*** Opening of RECORDS PROVIDED ***
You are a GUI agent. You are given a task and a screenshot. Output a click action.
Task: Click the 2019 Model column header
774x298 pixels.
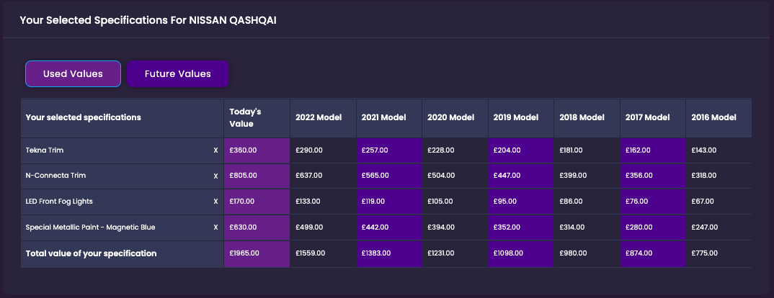516,117
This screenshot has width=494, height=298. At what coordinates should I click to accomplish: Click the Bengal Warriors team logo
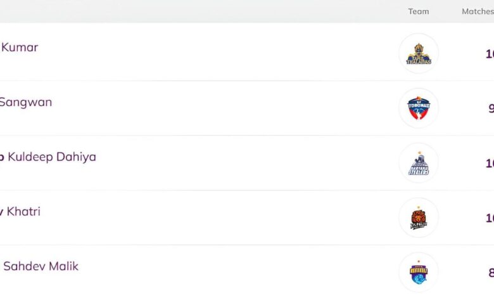pos(419,272)
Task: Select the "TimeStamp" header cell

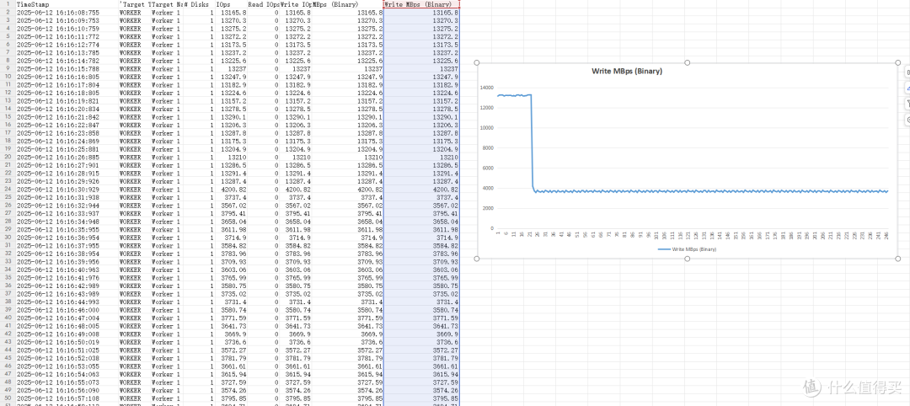Action: [67, 4]
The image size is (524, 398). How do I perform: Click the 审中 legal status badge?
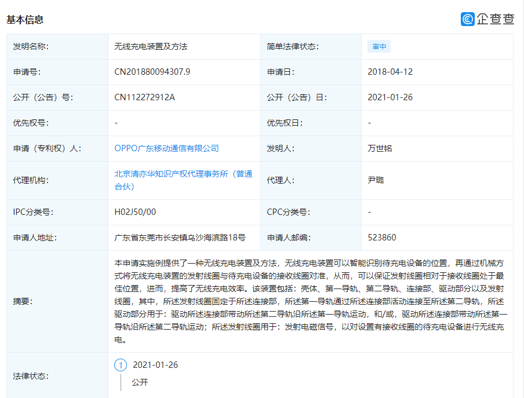pos(379,47)
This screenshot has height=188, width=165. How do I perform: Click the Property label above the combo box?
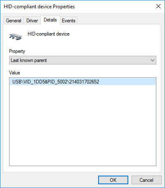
*** Close of RECORDS PROVIDED ***
_WHAT IS BEING ASKED_
Copy exactly the lines from the line that contains "This screenshot has width=494, height=298." through the last line of the records above, both ends included, but leave out the pictures.

_SOLUTION_
This screenshot has width=494, height=298. At what coordinates should I click to accomplish: Click the Bengal Warriors team logo
pos(419,272)
Task: Select the "TimeStamp" header cell

Action: [67, 4]
The image size is (524, 398). How do I perform: Click the 审中 legal status badge?
pos(379,47)
This screenshot has height=188, width=165. How do I perform: Click the Property label above the combo box?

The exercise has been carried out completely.